On a TI DSP I used this millennium, sizeof(char) == sizeof(short) == sizeof(int) == sizeof(float) == sizeof(double) == sizeof(void *) == 1. Each and every type was 32-bit. Each memory address pointed to a unique 32-bits, ie: (int *)0, and (int *)1 did not overlap on that system. As sizeof measures addressable units, not bytes, so they're all size 1.
Even on more standard systems, int is 4 bytes on systems using an ILP32 or LP64 convention, but ILP64 is a thing too, making int 8 bytes.
Nope. On 8-bit platforms int is 16-bit wide, and even on some 16-bit platforms too. And this is not just history, embedded toolchains are prepared to handle the code as if it were platform-independent. The C99 uint32_t type is defined to 'unsigned int' on most sane platforms (not sure about ILP64, maybe it's unsigned short, but what's the uint16_t then?) But in the arm-none-eabi toolchain it's defined to 'unsigned long', because it is assumed that the same code is being built on 8-bit and 32-bit platforms, and so only 'long' guarantees the 32-bit range. And to avoid format string warnings, printf format strings shall contain the PRI*32 macros like PRIu32 instead of the raw %u / %lu.
The crazy one is `long`, which is 32 bits on some platforms and 64 bits on other platforms.
I solved that problem by never using `long`, opting instead for `int` for 32 bits, and `long long` for 64. `long` should be deprecated for 32 and 64 bit platforms, it's not fixable.

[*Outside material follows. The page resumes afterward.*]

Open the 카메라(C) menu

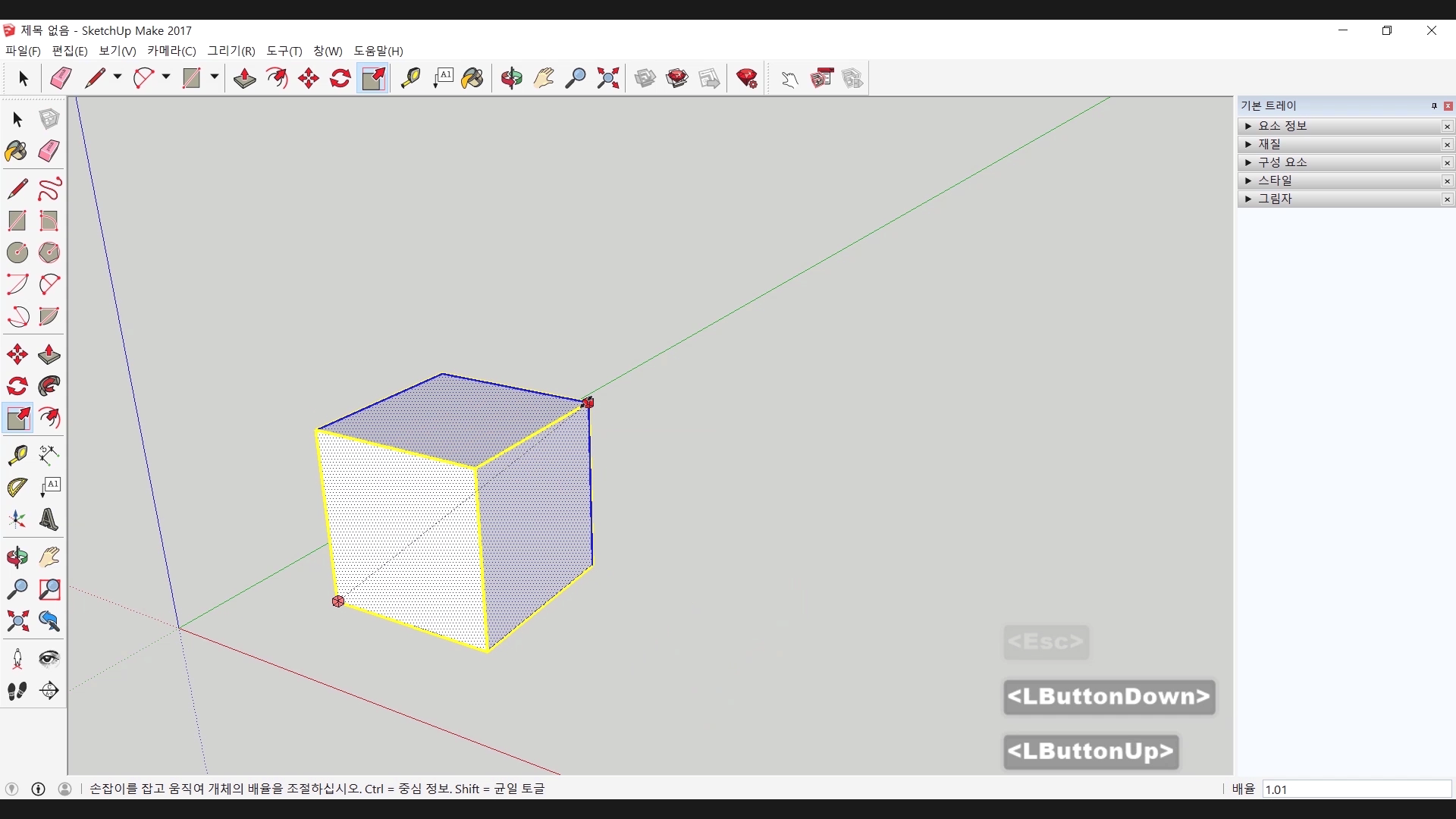point(171,51)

In D, we use `int` for 32 bits, `long` for 64 bits, and `size_t` for a pointer index. All the craziness just melts away. You can port the code back and forth between 32 and 64 bit patterns, and it just works. All those `int32_t` types are out back in the bin along with the whiteout.
I suspect the impetus for suffixing the number of bits is a bit of a backlash from C, where you never know how many bits are in a type. That has caused C programmers a lot of trouble and extra work.
So it's easy to say: I don't know.